__Document extract__.
>> BEGIN

Distributor shall maintain a policy of General Liability
Insurance of not less than 1 Million Dollars listing DKS
Technologies Inc., as additional named insured.
7. INVENTORY REQUIREMENT - Distributor is not required to
place an initial inventory order. It is accepted that when
sales are being achieved an inventory adequate to service
these sales will be carried.
8. WARRANTY OF QUALITY - DKS shall honor the terms and
provisions of the warranty as described in the warranty
policy information supplied with the FSS & IPK.
9. R & D TESTING - DKS is involved in an ongoing R & D and
testing program designed to update the FSS & IPK for new
engines and to improve and enhance the features, benefits
and performance of the FSS. DKS will support, participate
in and share costs as agreed to, on tests initiated and
recommended by Distributor and approved by DKS. Distributor
shall not perform tests without prior approval from DKS,
other than those described in the DKS marketing program.
10. INSTALLATION - Distributor shall be responsible to
perform all installation services and/or installation
training. DKS shall assist when requested.
11. SALES Quotas - It is agreed that Distributor is
committed to selling within its territory the following
minimum number of FSS per calendar quarter.
2002 2003 2004
---------------------- ----------------------- -----------------------
Quarter*1 - 80 Systems Quarter 1 - 120 Systems Quarter 1 - 210 Systems
Quarter 2 - 90 " Quarter 2 - 150 " Quarter 2 - 240 "
Quarter 3 - 120 " Quarter 3 - 180 " Quarter 3 - 270 "
Quarter 4 - 120 " Quarter 0 - 000 " Xxxxxxx 0 - 000 "
---------- ----------- -----------
Total 410 Systems 660 Systems 1020 Systems
* Quarter 1 includes Nov- Dec 2001.

>> END

__Source data__.
>> BEGIN

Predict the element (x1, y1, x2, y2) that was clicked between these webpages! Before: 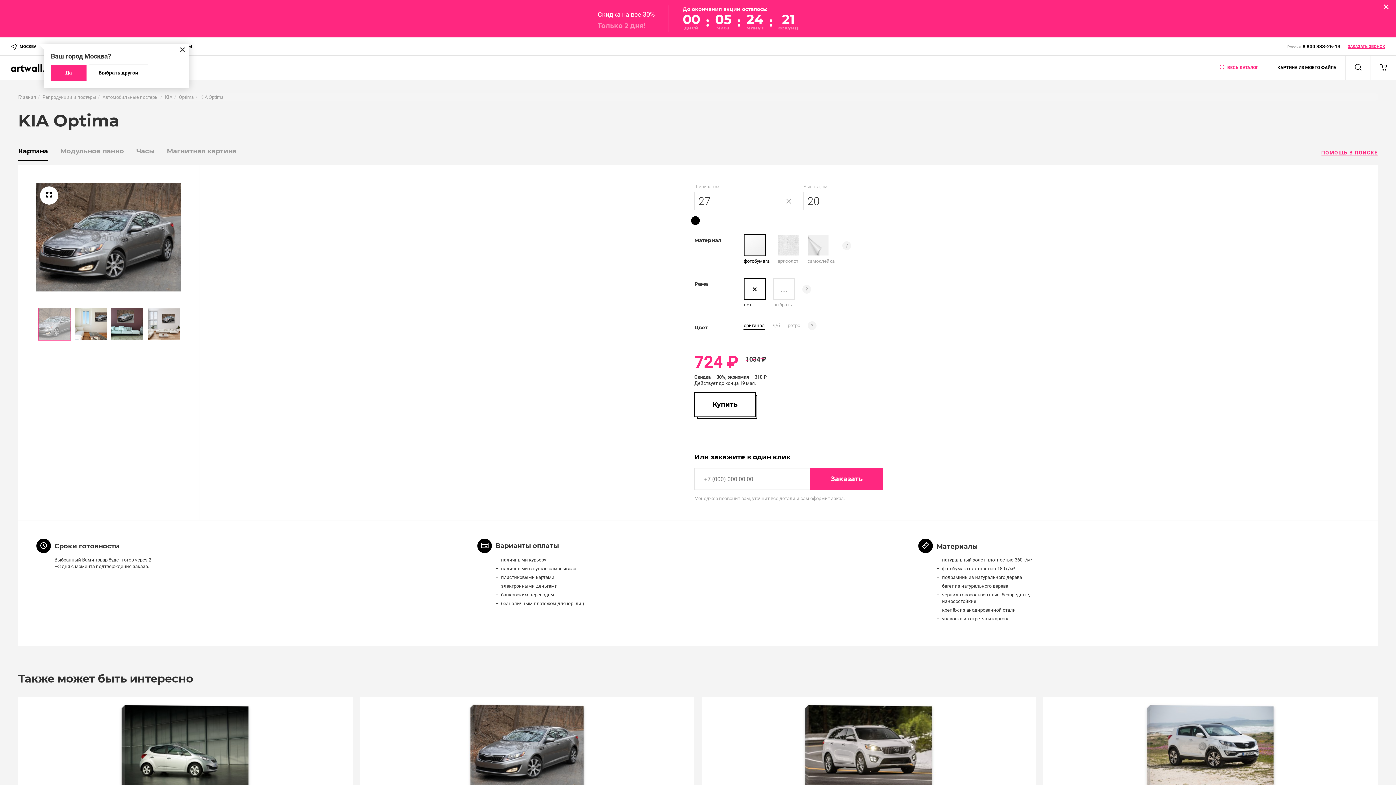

>> END

__Set exercise__. Reproduce the full distributor agreement excerpt word for word, with no changes.

__Response for this exercise__.
Distributor shall maintain a policy of General Liability
Insurance of not less than 1 Million Dollars listing DKS
Technologies Inc., as additional named insured.
7. INVENTORY REQUIREMENT - Distributor is not required to
place an initial inventory order. It is accepted that when
sales are being achieved an inventory adequate to service
these sales will be carried.
8. WARRANTY OF QUALITY - DKS shall honor the terms and
provisions of the warranty as described in the warranty
policy information supplied with the FSS & IPK.
9. R & D TESTING - DKS is involved in an ongoing R & D and
testing program designed to update the FSS & IPK for new
engines and to improve and enhance the features, benefits
and performance of the FSS. DKS will support, participate
in and share costs as agreed to, on tests initiated and
recommended by Distributor and approved by DKS. Distributor
shall not perform tests without prior approval from DKS,
other than those described in the DKS marketing program.
10. INSTALLATION - Distributor shall be responsible to
perform all installation services and/or installation
training. DKS shall assist when requested.
11. SALES Quotas - It is agreed that Distributor is
committed to selling within its territory the following
minimum number of FSS per calendar quarter.
2002 2003 2004
---------------------- ----------------------- -----------------------
Quarter*1 - 80 Systems Quarter 1 - 120 Systems Quarter 1 - 210 Systems
Quarter 2 - 90 " Quarter 2 - 150 " Quarter 2 - 240 "
Quarter 3 - 120 " Quarter 3 - 180 " Quarter 3 - 270 "
Quarter 4 - 120 " Quarter 0 - 000 " Xxxxxxx 0 - 000 "
---------- ----------- -----------
Total 410 Systems 660 Systems 1020 Systems
* Quarter 1 includes Nov- Dec 2001.